--- Information given Enclosed Below ---
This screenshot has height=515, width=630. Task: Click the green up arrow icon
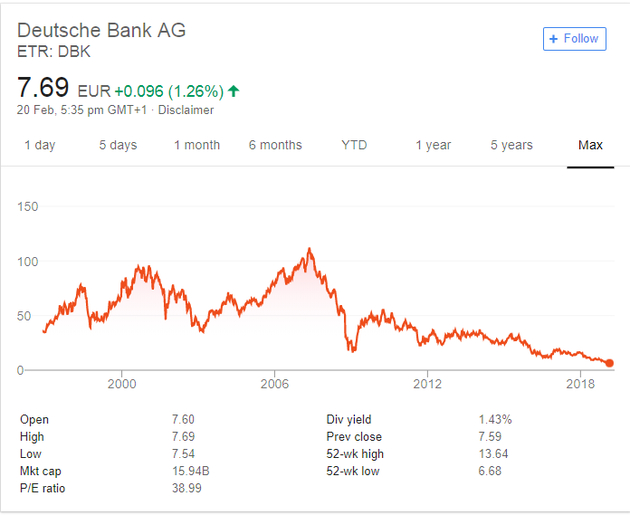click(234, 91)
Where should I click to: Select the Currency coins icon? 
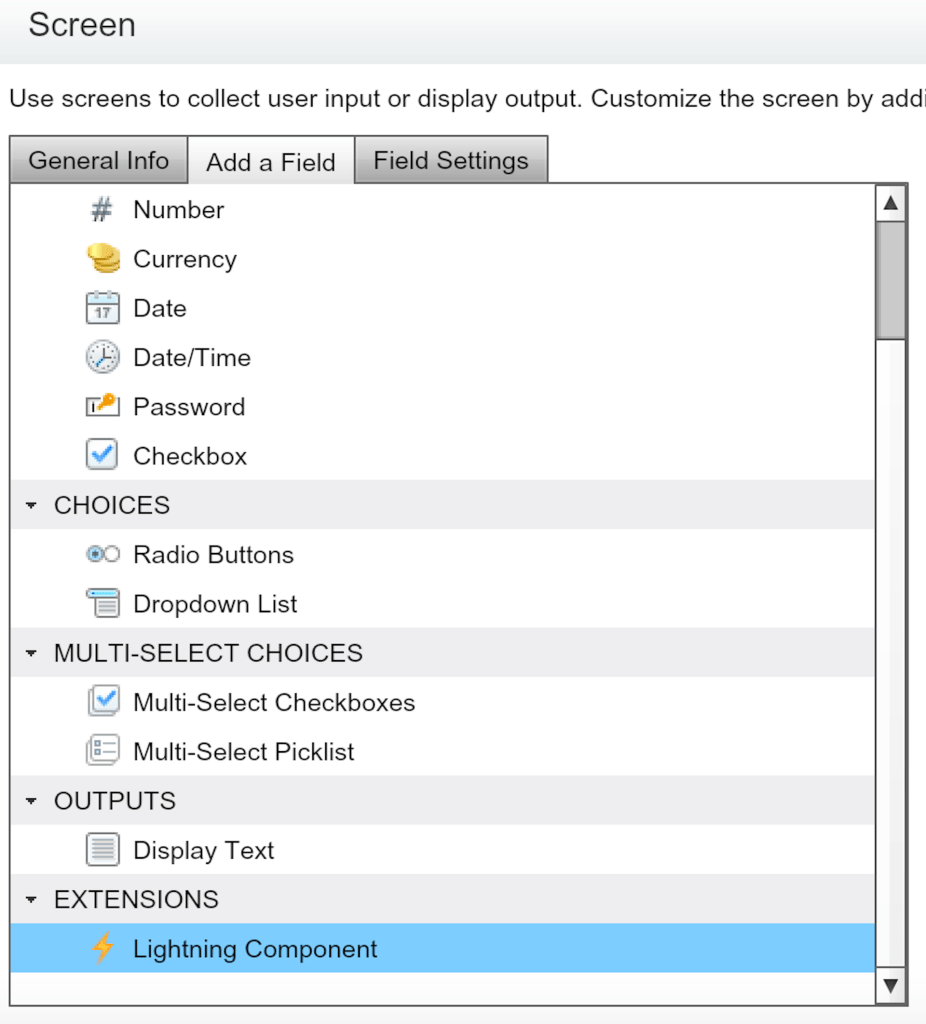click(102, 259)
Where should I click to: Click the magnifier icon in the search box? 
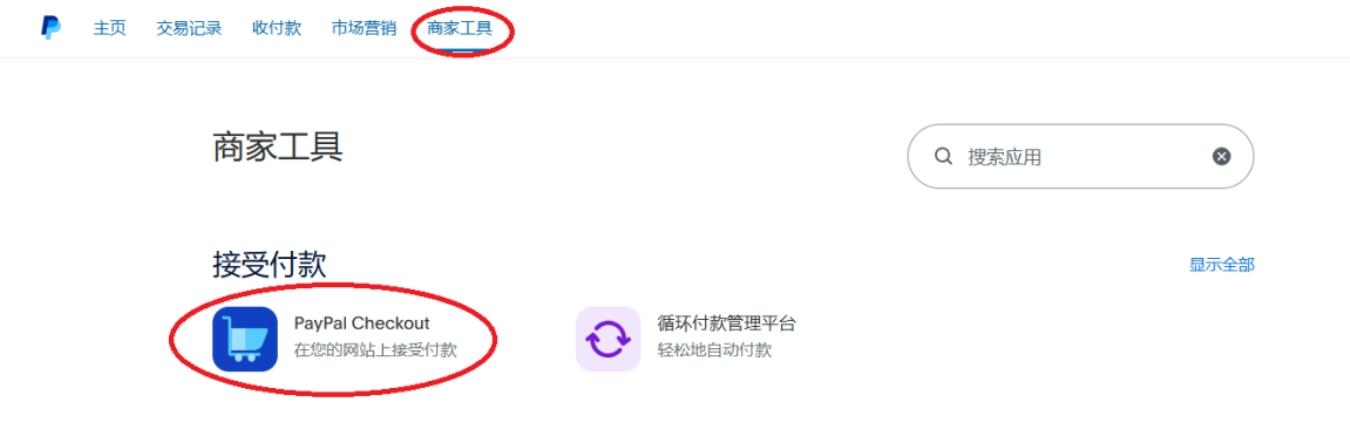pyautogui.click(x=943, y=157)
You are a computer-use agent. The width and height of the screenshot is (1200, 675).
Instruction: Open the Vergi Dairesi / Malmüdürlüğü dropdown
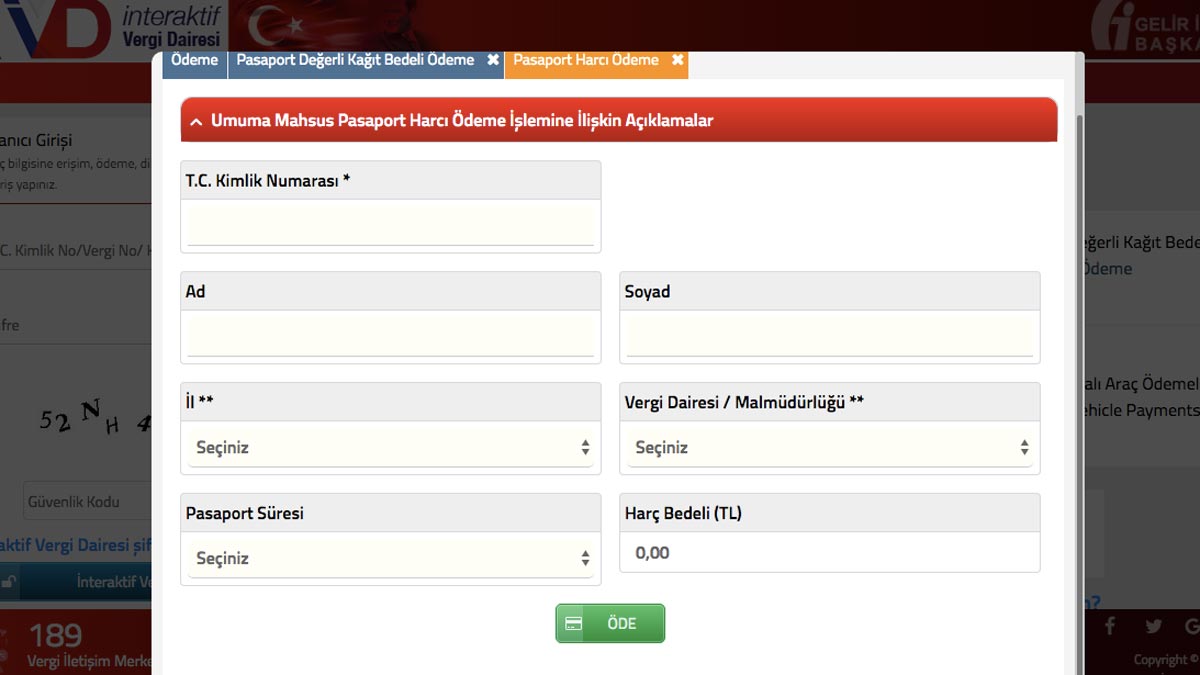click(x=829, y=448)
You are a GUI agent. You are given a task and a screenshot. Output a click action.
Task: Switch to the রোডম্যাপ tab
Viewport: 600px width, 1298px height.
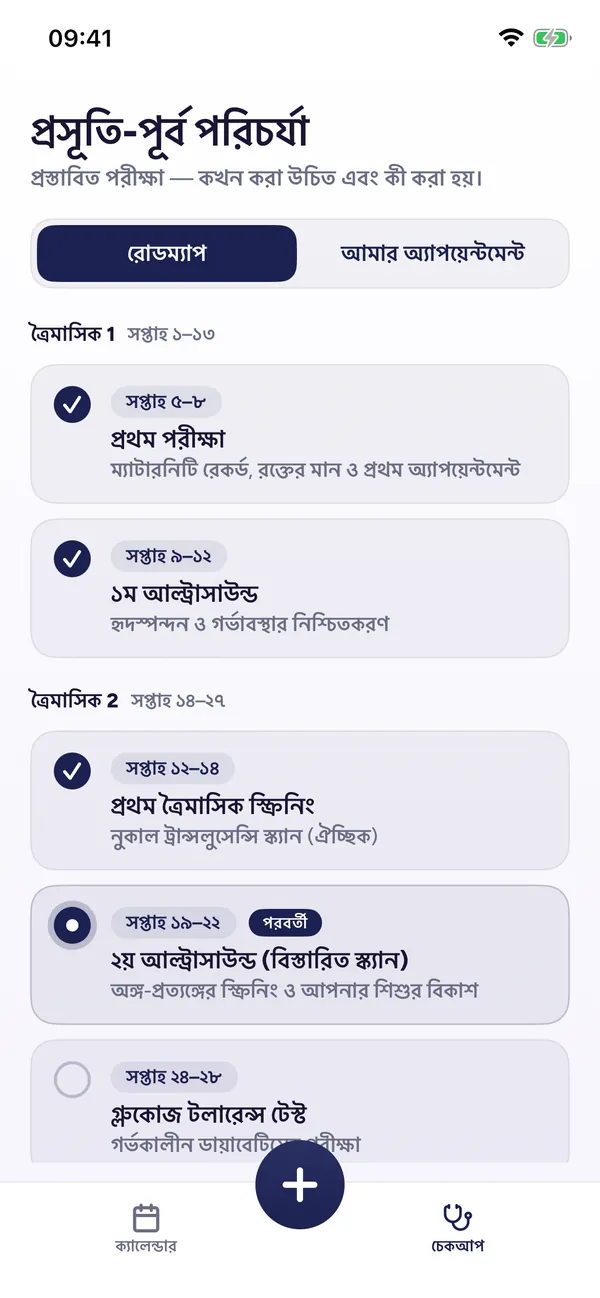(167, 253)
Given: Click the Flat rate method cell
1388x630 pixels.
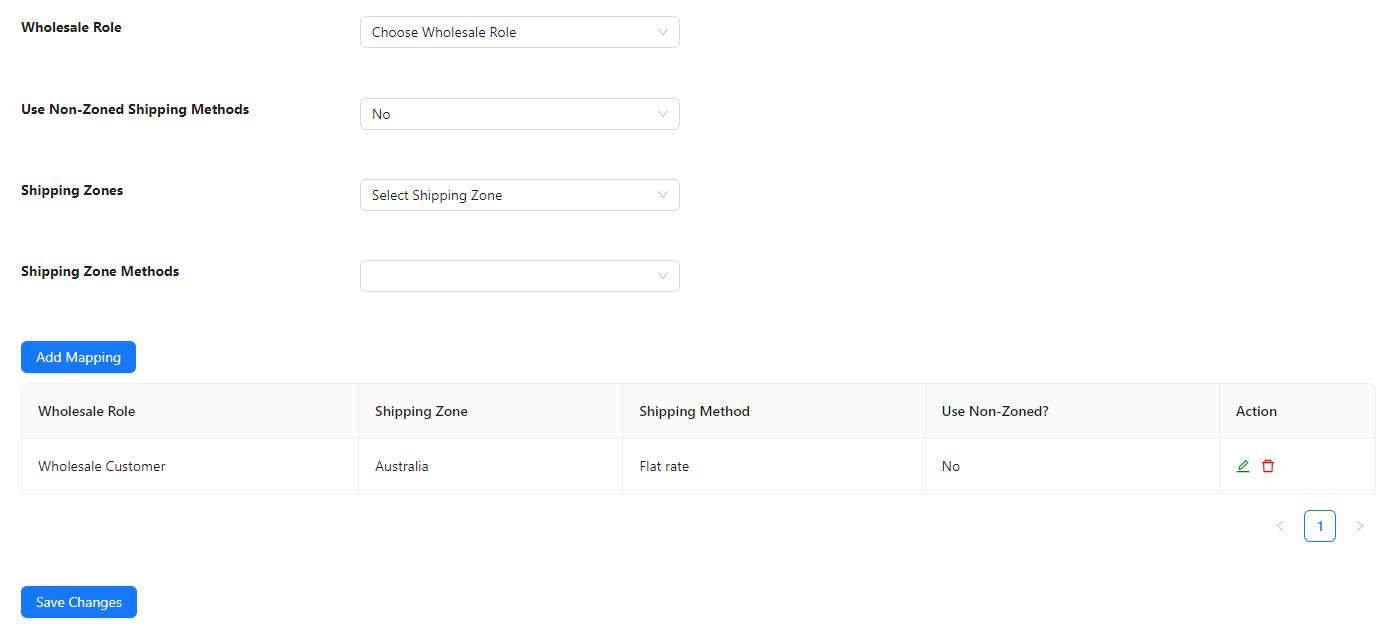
--- End of Enclosed Information given ---
--- Information given Enclosed Below ---
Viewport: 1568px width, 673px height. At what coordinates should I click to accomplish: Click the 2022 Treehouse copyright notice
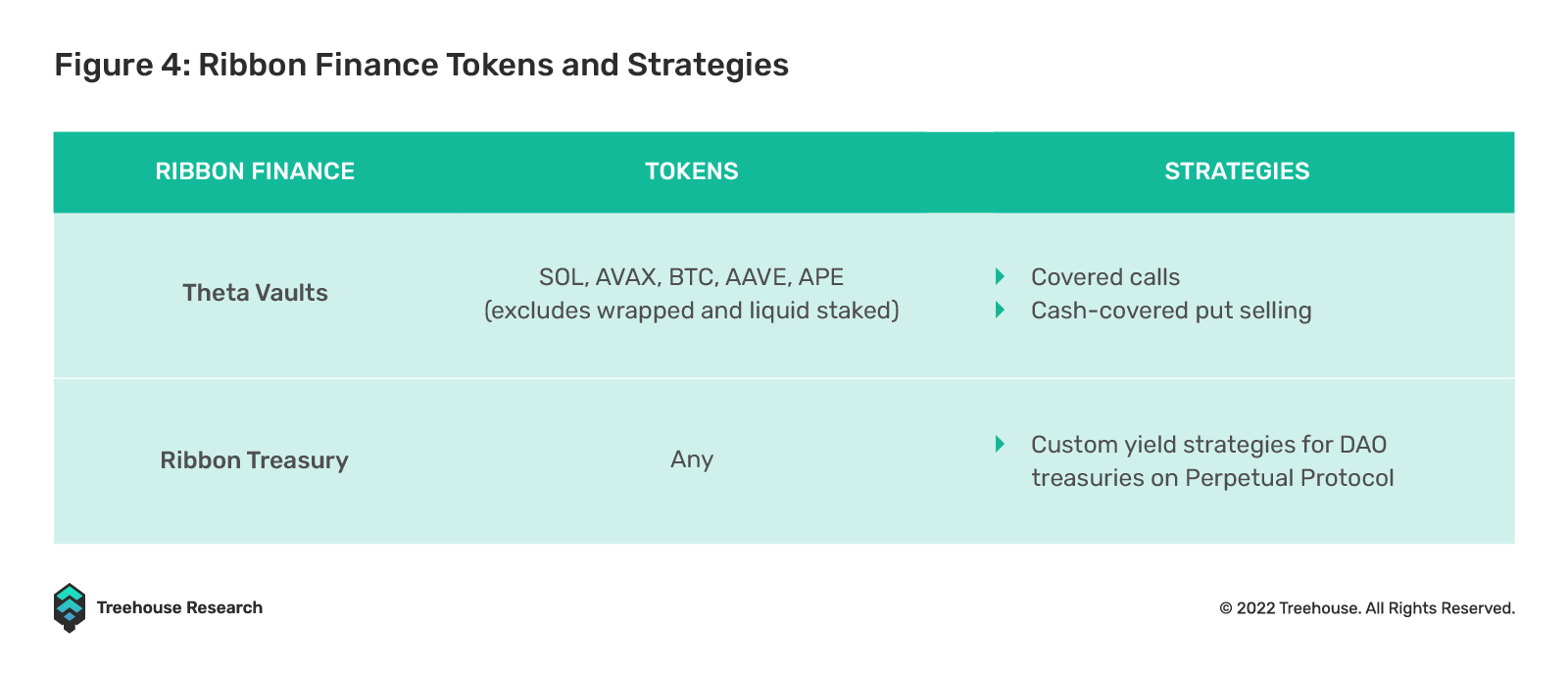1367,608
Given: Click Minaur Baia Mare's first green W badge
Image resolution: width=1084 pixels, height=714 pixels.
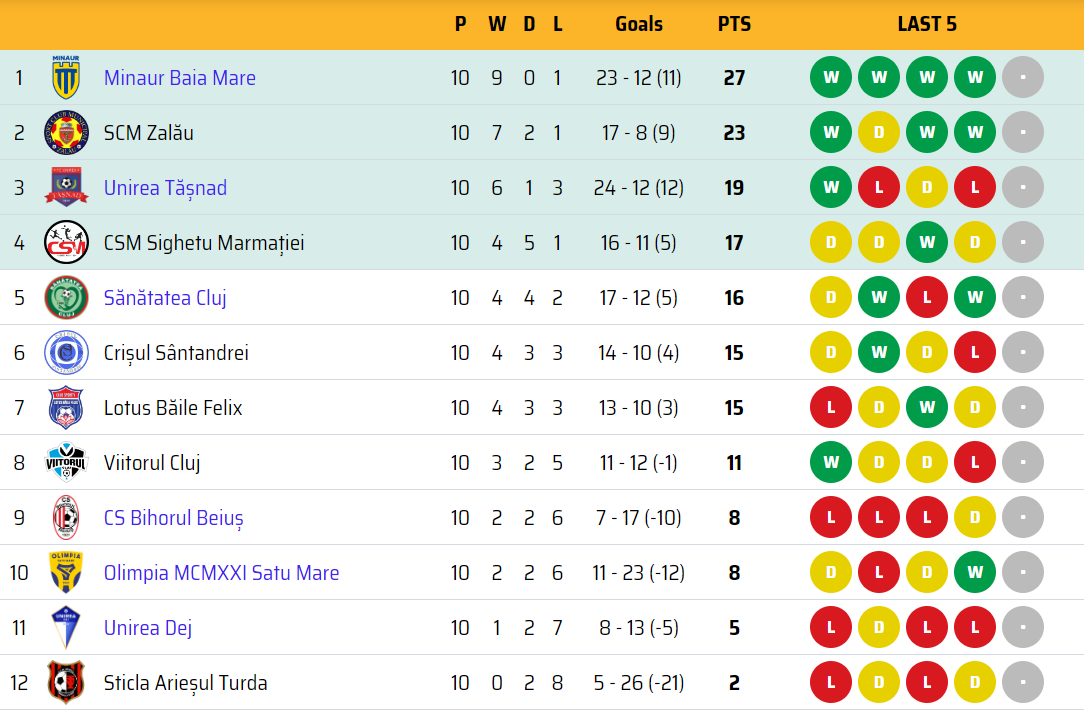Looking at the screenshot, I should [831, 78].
--- End of Enclosed Information given ---
Work to be completed
Where a line above holds the string "agent", show that line.

Written answer
You are a computer-use agent. The width and height of the screenshot is (1200, 675).
You are a GUI agent. You are given a task and a screenshot. Output a click action.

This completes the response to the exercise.